I thought to myself that B was just too attached to her own views. I thought that maybe because she could not send out her own messages, she felt that no one else could, either. I didn't even think to look for my own attachments of combativeness, showing off, and self-validation.
Later, B and I got together again. “Please give me a phone number to try,” I said. I sent out a multimedia message, and then she called to ask whether the person had received it. He confirmed that he had.
When B ended the call, I realized that she was trying to be responsible for sentient beings and cherishing our resources. In contrast, my attachment to self-validation was quite evident.
The Fa-study group in my area faced a dilemma about lunch. I once suggested to a coordinator that, to save time, we should just have a simple lunch of buns and water.
But the practitioner who often hosted us usually made a big pot of rice and several dishes. We felt ill at ease. If we did not eat what she had prepared, it was a waste of her efforts. At the same time, we did not want this to become an expectation and a burden for her or anyone else. This eventually led to the host feeling a lot of pressure, and eventually nobody wanted to host group Fa-studies anymore.

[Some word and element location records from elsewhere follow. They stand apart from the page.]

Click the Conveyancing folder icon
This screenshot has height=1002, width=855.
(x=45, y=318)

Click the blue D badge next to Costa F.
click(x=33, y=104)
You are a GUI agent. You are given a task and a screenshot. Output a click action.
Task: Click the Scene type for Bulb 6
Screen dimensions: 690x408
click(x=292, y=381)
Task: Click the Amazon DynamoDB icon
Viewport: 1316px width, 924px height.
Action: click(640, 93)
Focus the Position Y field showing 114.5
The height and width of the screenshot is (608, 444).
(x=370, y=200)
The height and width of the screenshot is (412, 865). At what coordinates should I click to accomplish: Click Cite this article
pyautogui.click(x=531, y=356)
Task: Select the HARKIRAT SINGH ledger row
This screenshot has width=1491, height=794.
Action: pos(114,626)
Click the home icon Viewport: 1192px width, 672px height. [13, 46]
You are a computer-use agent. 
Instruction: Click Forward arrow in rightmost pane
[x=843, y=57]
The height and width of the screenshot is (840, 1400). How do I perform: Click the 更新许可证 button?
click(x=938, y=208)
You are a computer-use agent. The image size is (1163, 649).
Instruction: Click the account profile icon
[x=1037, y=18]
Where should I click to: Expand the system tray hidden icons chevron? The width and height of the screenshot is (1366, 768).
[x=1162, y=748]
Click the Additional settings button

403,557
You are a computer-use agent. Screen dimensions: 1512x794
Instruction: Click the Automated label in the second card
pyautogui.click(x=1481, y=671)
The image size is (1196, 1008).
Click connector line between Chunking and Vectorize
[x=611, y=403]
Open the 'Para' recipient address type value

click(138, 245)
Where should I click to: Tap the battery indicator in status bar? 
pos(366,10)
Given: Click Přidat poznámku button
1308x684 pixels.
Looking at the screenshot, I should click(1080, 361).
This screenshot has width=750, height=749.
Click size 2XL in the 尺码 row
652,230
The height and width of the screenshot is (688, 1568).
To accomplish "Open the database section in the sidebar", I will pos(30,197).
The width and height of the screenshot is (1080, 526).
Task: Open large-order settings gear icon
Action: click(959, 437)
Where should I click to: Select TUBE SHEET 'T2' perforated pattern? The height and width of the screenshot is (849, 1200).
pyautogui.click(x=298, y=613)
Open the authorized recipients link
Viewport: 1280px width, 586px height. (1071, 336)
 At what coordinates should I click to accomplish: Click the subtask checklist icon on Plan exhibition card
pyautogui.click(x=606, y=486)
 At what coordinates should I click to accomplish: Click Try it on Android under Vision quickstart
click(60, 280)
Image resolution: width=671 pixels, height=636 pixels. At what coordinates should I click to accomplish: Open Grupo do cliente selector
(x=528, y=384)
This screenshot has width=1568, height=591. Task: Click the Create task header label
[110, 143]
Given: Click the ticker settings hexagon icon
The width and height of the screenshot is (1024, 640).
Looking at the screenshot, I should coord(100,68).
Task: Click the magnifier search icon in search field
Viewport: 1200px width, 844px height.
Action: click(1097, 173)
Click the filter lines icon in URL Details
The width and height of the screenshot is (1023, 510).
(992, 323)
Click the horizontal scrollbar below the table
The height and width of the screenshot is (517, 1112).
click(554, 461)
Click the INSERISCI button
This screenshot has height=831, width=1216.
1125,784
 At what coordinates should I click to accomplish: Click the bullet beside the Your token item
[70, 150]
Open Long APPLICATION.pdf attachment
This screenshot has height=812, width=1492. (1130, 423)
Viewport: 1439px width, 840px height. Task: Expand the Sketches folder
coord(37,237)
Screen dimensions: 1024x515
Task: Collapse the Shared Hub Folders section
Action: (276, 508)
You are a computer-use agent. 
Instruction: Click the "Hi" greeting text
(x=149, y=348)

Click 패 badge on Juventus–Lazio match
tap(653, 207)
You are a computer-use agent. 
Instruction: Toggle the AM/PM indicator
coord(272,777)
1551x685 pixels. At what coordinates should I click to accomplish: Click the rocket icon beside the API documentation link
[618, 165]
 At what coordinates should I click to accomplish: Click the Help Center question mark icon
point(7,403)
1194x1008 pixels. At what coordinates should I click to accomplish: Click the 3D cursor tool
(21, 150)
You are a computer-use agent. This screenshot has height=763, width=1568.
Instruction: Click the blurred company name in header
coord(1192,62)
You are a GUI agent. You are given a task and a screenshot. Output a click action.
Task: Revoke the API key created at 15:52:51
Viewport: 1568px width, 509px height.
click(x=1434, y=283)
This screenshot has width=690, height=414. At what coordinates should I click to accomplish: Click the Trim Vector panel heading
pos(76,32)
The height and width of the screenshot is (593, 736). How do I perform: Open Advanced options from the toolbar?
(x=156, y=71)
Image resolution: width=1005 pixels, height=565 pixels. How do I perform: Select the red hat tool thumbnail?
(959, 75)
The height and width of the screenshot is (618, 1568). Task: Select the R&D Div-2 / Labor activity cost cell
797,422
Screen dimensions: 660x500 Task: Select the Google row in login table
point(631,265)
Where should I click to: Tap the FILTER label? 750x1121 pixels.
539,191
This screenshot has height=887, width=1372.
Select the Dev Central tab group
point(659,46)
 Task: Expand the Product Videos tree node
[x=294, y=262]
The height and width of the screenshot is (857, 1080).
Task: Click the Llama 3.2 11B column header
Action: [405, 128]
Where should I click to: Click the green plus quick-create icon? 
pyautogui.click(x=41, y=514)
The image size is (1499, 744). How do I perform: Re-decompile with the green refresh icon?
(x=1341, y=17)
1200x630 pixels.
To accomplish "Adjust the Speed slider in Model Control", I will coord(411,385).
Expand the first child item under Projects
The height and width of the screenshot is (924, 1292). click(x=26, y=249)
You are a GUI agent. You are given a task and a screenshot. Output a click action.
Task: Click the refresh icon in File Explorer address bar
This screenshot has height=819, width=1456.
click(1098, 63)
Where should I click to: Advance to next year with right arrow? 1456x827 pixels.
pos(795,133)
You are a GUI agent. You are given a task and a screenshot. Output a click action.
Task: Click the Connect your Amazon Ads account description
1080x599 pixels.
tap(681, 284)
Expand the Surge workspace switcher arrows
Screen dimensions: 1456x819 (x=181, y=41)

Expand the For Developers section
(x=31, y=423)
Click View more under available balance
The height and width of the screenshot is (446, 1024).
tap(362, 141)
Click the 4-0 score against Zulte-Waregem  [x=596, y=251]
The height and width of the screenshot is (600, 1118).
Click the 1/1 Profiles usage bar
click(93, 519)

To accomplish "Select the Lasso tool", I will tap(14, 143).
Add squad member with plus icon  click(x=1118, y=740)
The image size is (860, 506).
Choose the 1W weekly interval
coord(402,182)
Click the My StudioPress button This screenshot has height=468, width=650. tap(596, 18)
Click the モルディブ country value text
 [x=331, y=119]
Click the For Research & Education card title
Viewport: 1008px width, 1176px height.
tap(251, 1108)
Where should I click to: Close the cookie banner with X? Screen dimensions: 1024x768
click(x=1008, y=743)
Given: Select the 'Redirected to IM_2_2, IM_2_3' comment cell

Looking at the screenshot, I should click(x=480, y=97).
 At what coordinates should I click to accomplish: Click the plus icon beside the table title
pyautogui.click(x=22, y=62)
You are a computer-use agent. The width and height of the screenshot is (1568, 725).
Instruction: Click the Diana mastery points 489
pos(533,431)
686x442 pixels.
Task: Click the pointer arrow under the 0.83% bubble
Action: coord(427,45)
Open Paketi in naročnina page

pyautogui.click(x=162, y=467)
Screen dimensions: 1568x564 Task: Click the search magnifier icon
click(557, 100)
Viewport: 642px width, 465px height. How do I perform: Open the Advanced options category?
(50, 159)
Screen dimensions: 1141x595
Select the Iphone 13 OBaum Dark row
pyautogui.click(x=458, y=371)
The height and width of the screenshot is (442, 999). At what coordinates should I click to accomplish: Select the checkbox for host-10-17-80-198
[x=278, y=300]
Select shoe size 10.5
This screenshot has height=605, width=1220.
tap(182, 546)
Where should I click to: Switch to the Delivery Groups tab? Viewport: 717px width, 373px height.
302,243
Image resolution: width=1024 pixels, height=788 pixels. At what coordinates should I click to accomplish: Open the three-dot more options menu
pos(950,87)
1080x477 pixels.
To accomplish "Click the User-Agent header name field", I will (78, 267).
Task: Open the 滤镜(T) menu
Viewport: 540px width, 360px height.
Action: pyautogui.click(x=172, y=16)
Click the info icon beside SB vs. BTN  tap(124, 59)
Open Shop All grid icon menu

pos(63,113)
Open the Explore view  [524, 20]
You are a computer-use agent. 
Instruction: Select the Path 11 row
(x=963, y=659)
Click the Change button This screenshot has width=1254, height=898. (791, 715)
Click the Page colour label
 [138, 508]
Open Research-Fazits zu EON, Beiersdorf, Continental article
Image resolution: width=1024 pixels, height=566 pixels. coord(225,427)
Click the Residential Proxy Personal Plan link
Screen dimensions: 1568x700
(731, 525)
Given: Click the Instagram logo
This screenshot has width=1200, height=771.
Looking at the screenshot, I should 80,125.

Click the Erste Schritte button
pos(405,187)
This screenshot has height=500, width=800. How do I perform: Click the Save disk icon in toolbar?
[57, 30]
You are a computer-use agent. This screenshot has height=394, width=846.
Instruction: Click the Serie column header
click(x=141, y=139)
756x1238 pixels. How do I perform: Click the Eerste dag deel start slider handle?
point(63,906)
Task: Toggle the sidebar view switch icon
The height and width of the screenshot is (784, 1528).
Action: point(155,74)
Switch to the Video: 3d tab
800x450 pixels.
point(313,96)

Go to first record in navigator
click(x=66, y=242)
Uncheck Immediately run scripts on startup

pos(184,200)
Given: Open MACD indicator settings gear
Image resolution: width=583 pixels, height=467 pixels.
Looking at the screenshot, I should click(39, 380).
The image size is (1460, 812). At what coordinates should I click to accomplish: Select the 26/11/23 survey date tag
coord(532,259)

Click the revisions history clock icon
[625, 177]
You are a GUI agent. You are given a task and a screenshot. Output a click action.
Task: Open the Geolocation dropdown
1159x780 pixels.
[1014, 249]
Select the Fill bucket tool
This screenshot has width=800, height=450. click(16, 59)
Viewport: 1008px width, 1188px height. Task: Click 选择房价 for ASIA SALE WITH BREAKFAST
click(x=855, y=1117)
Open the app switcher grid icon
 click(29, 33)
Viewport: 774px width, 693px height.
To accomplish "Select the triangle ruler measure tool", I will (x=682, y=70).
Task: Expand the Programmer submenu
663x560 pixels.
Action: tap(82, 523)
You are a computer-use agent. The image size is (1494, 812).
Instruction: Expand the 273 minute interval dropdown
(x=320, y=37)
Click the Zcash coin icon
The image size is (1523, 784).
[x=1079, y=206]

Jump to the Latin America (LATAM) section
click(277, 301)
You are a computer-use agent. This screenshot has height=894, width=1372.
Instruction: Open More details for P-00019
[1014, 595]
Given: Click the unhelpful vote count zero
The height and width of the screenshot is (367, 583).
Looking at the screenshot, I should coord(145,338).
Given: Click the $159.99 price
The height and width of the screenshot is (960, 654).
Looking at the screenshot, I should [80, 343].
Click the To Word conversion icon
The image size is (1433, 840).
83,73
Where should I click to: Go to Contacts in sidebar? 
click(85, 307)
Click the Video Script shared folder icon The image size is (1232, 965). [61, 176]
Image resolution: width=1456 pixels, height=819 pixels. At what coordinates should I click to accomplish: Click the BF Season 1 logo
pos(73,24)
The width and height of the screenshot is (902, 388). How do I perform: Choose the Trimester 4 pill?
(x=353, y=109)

I realized later that my self-validation brought harm to the group. What we ate for lunch was not a big deal. The problem was that I insisted on my own views. I thought that my ideas were “correct” and used them to cover up my attachment to self-validation.
The old forces took advantage of my loopholes, and they caused conflicts in an attempt to destroy our group cultivation environment. I sincerely apologized to this fellow practitioner once I noticed my problem. “I did not do well,” I told her. “I spoke in a condescending tone, and I stressed you out.”